Magari è tutta gente che legge Kafca e ascolta Maler, poi per pura stravaganza, per sfizio intellettuale, per il vizio assurdo di andare controcorrente la cioccolata la tiene per se e al povero popolo rifila… tonellate di di merda. Si
Mettici una buona parola, Festival tu che puoi, fagli capire che la democrazia vera è… cioccolata per tutti e scusami se ho detto sette volte la parola merda, ho un alibi.
Sono in televisione.



Niente di più vero.

Commenti»

1. Roberta - Giovedì 12 Marzo 2009

Perfetto…condivido pienamente..very compliment..

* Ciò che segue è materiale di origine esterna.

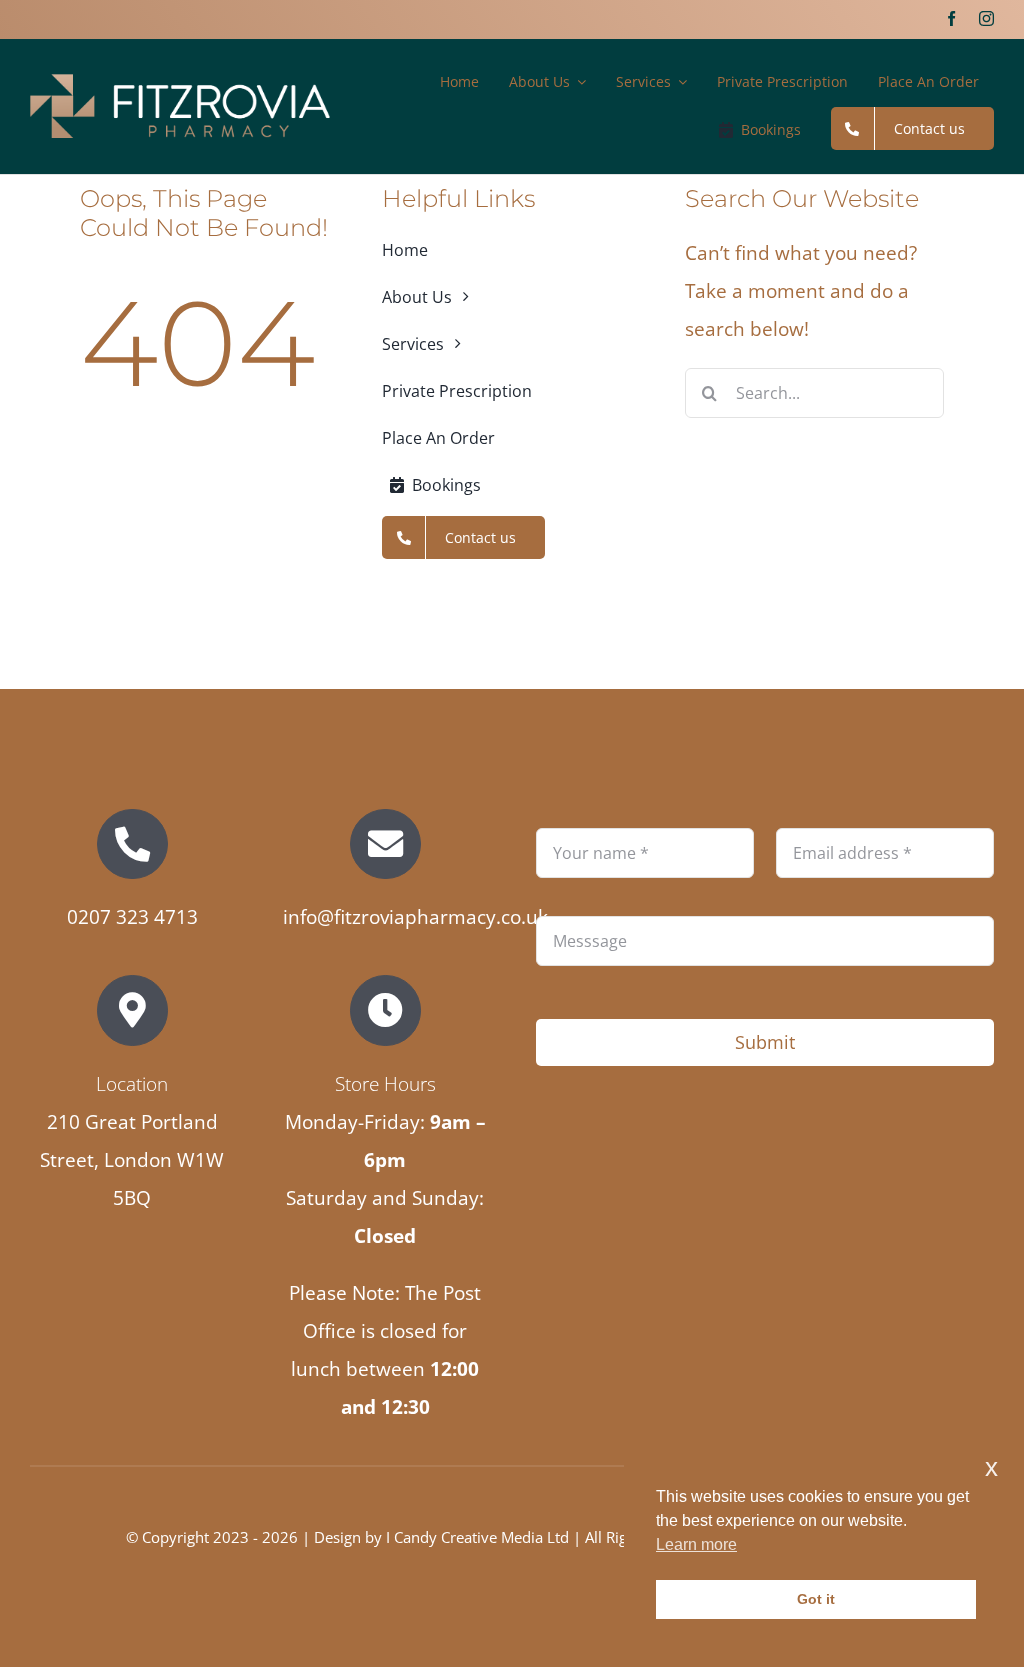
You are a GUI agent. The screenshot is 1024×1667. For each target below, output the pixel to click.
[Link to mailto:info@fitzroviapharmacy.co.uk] (385, 844)
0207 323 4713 (132, 917)
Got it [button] (816, 1599)
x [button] (991, 1467)
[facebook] (951, 18)
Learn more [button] (696, 1544)
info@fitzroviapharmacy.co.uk (415, 917)
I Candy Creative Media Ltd (477, 1537)
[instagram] (986, 18)
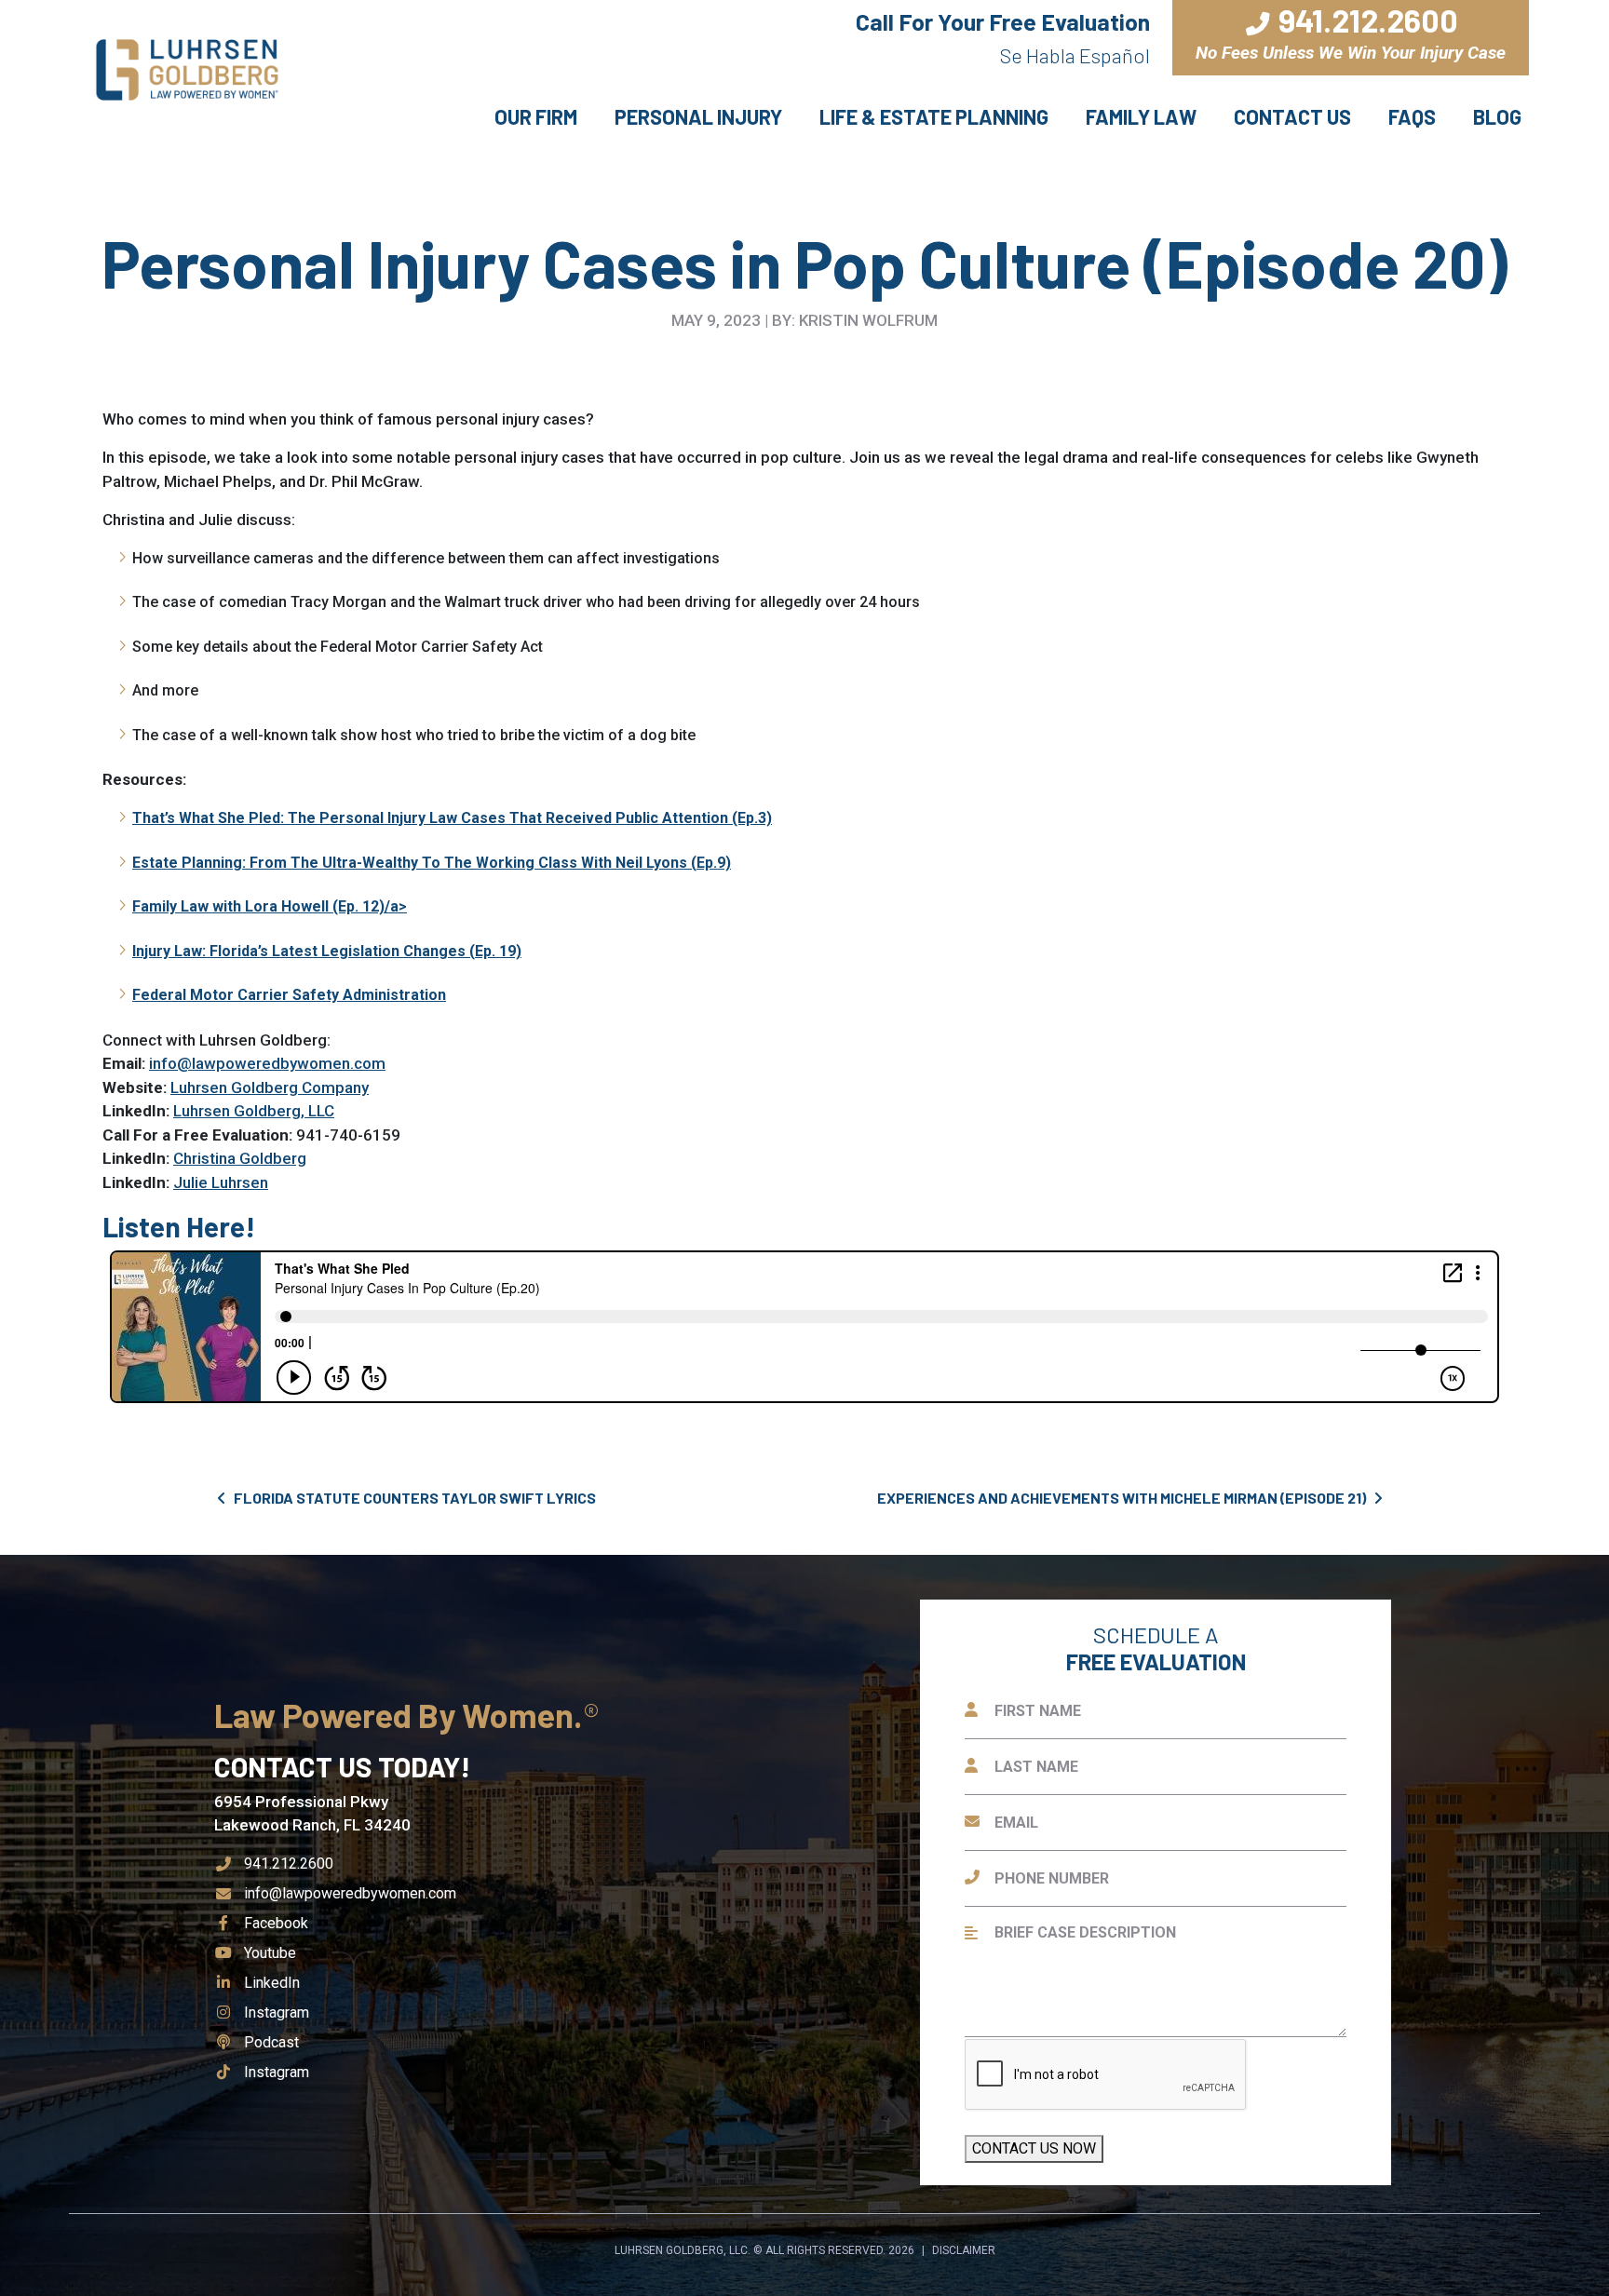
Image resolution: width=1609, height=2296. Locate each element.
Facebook (275, 1923)
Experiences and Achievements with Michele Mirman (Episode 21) (1123, 1497)
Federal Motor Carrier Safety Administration (289, 995)
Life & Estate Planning (933, 116)
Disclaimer (963, 2250)
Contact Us (1292, 116)
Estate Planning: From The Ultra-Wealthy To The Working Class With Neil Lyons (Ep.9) (431, 862)
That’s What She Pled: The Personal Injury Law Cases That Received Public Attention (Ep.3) (452, 818)
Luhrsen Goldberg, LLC (253, 1110)
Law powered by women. (401, 1715)
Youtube (269, 1953)
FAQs (1412, 116)
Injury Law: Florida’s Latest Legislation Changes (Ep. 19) (326, 951)
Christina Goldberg (239, 1158)
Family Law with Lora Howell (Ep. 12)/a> (269, 906)
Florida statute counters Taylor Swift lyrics (413, 1497)
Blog (1497, 116)
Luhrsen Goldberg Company (269, 1087)
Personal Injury (698, 116)
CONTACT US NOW (1034, 2148)
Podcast (271, 2042)
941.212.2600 (288, 1863)
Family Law (1141, 116)
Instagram (276, 2012)
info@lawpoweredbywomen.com (267, 1063)
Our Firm (535, 116)
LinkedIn (271, 1983)
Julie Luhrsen (220, 1182)
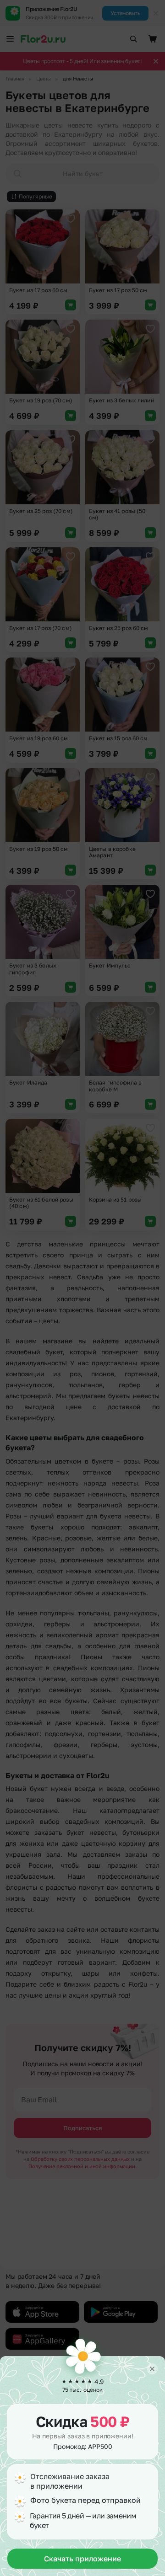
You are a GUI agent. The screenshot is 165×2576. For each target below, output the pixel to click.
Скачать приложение (82, 2558)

2. V1T0 - Giovedì 12 Marzo 2009

Anche io condivido tutto, ma mi chiedevo anche perché solo da noi i reality hanno effetti così deleteri, oltre all’eccessivo risalto (visto che poi abbiamo altre trasmissioni e perfino giornali che parlano dei reality, non bastasse la trasmissione in sé)? Anche nei Paesi Occidentali Evoluti (Olanda, Belgio, Francia, Inghilterra, Germania etc.) hanno gli stessi reality di merda nostri, anzi magari li fanno pure più spinti perché lì ci sono meno censure, ma non mi sembra che abbiano lo stesso impatto nefasto che hanno sulla nostra società.

Cmq pure Amici e XFactor fanno cagare! E anche Sanremo! Anche se per (de)meriti diversi. :P

3. Anonimo - Mercoledì 22 Aprile 2009

Ti prego non diventare giornalista o in qualche modo dovrai o piegarti o soccombere al sistema.